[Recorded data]

§

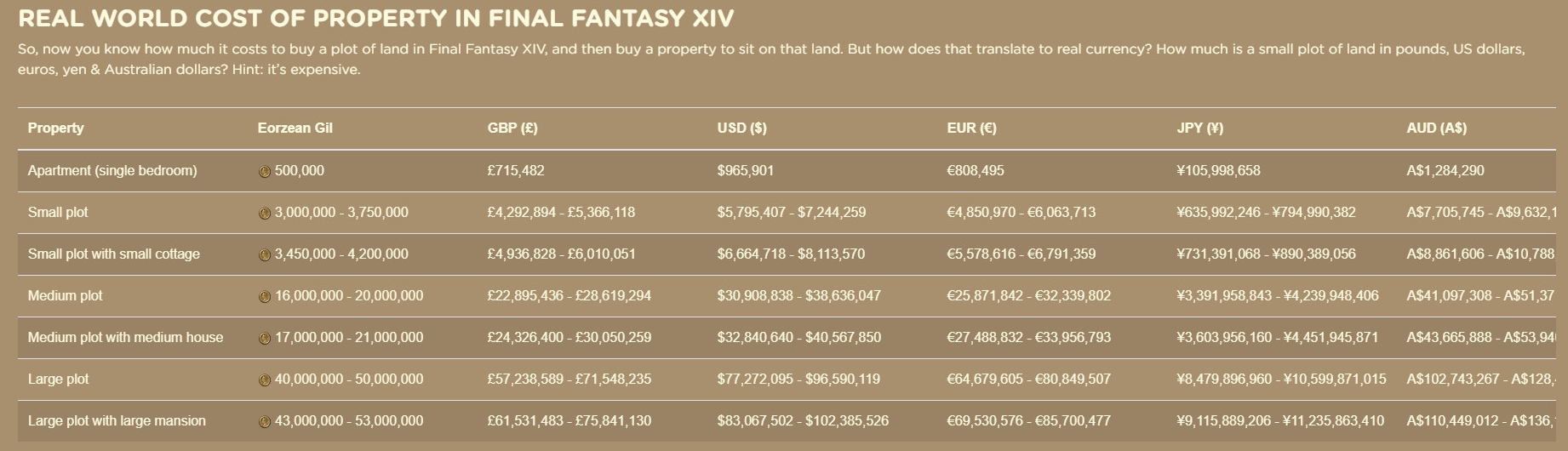Select the Apartment (single bedroom) row label
Screen dimensions: 1568x451
[x=112, y=170]
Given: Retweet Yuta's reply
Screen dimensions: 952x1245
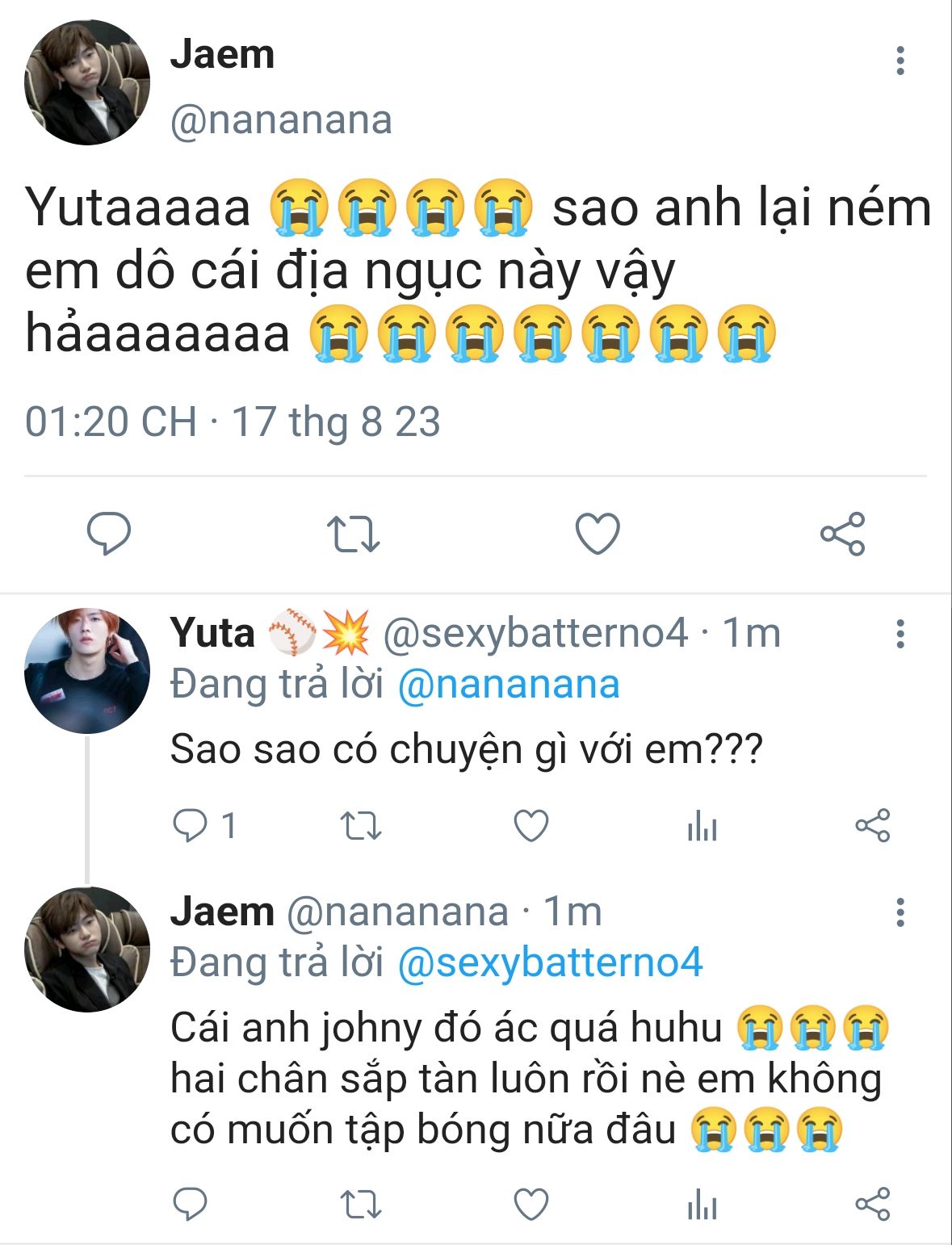Looking at the screenshot, I should [x=360, y=826].
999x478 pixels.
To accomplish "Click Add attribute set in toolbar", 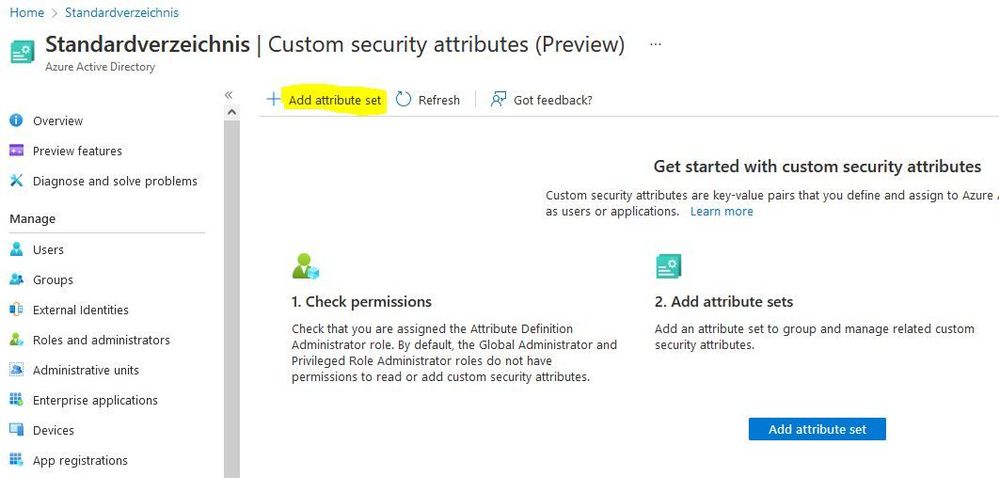I will point(325,100).
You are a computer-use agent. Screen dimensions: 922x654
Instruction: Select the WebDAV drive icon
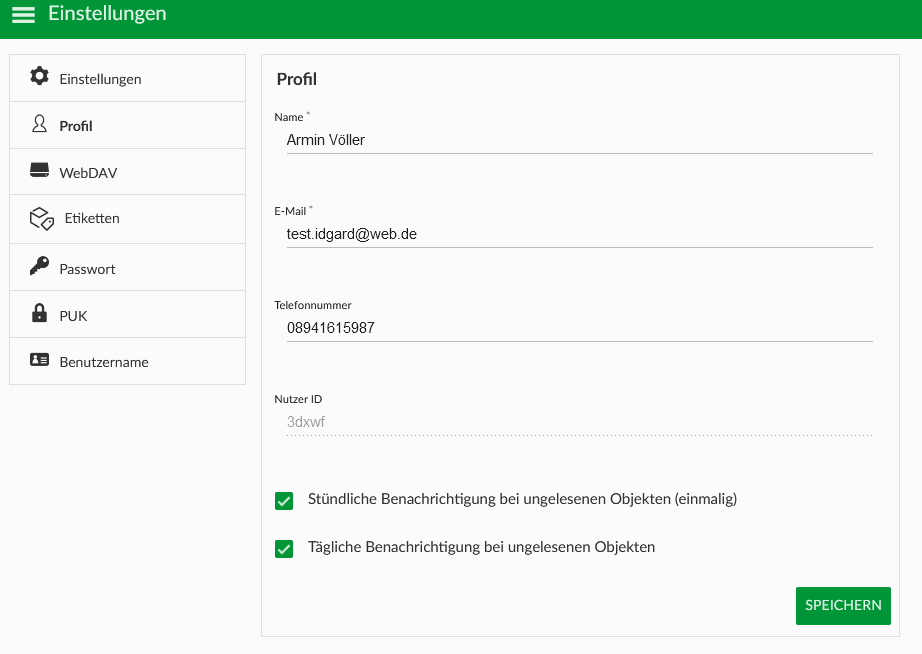coord(39,170)
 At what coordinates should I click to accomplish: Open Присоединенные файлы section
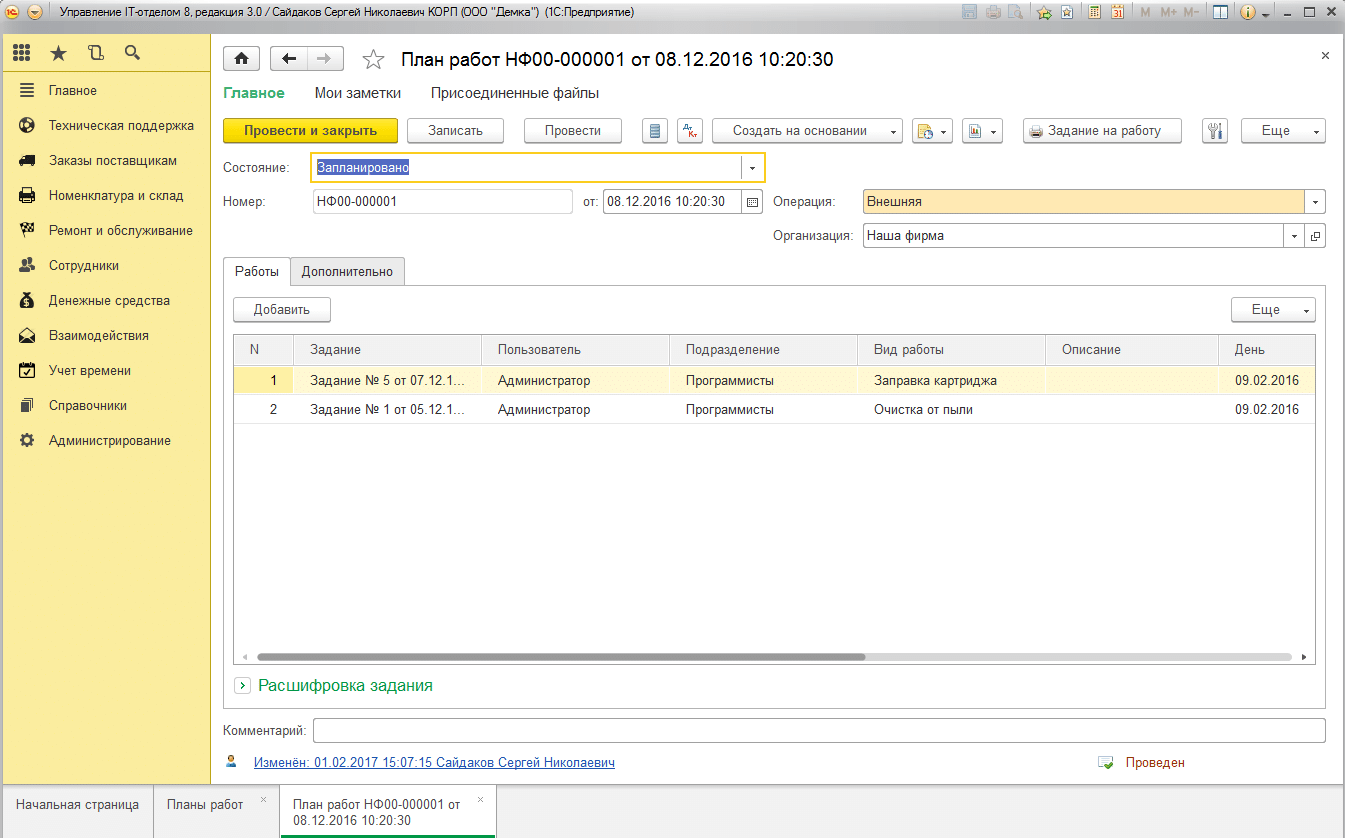(514, 93)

§

Write out the rows above word for word, starting at the line that contains "At what coordinates" and ending with the last row. Leave the pictures out of your answer.

 At what coordinates should I click to accomplish: Open Присоединенные файлы section
(514, 93)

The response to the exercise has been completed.